* Text for analysis *
General characteristics
- Displacement: 775 tons (full load)
- Length: 172 ft (52 m)
- Beam: 36 ft (11 m)
- Draught: 10 ft (3.0 m)
- Speed: 15 knots
- Complement: 74
- Armament: one 40 mm mount

= USS Venture (MSO-496) =

Minesweeper of the United States Navy

USS Venture (AM-496/MSO-496) was an Aggressive-class minesweeper acquired by the U.S. Navy for the task of removing mines that had been placed in the water to prevent the safe passage of ships.

The third ship to be named Venture by the Navy, MSO-496 was laid down on 11 January 1955 at Ft. Lauderdale, Florida, by Broward Marine Inc. as AM-496; redesignated MSO-496 on 7 February 1955; launched on 27 November 1956; sponsored by Mrs. Leroy Williams, wife of the Governor of Florida; and commissioned on 3 February 1958.

* Extracted material *
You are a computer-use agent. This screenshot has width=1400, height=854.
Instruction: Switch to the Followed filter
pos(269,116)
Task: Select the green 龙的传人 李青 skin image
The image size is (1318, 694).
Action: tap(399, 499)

* * *

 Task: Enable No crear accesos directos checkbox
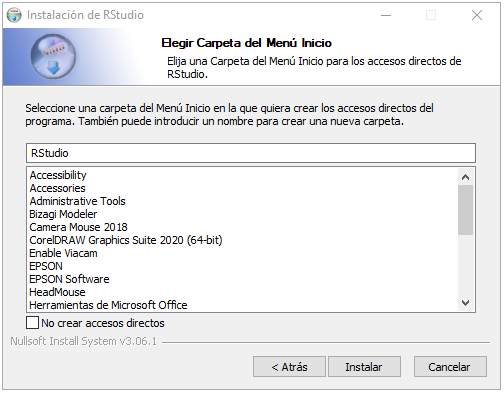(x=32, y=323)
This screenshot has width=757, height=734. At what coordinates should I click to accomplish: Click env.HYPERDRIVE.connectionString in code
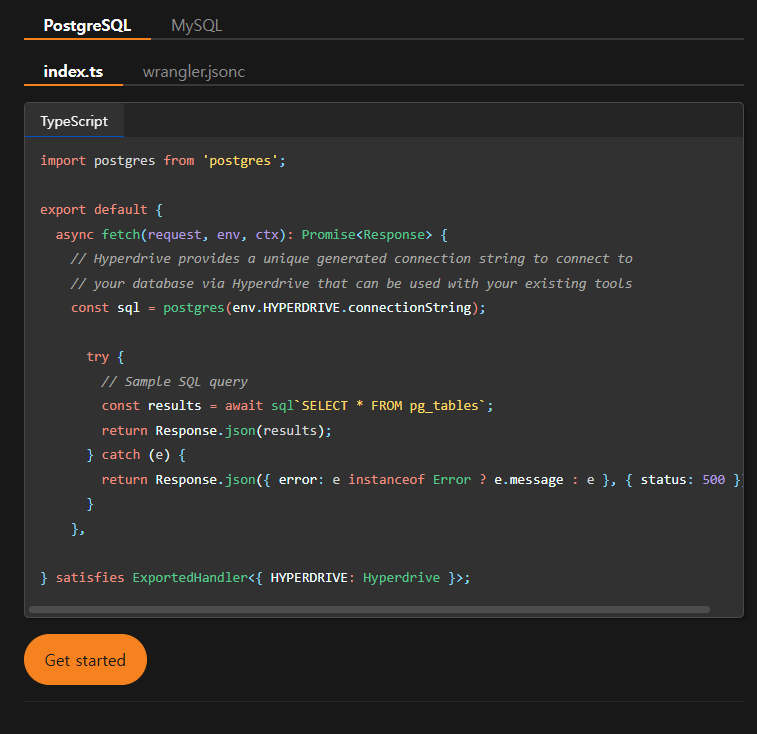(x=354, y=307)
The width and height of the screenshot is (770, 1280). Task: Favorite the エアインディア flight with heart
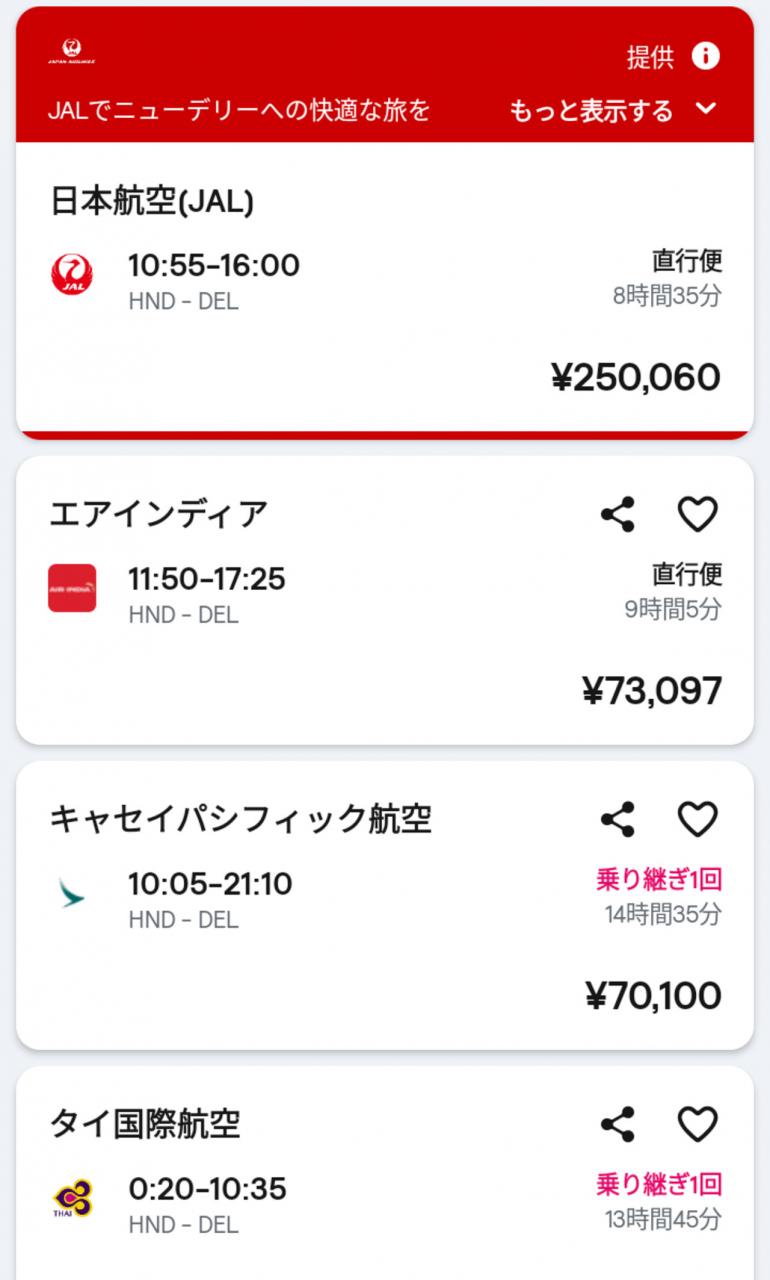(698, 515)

* The task *
In the USS Venture text, on what date was the ship launched?

* Completed task *
27 November 1956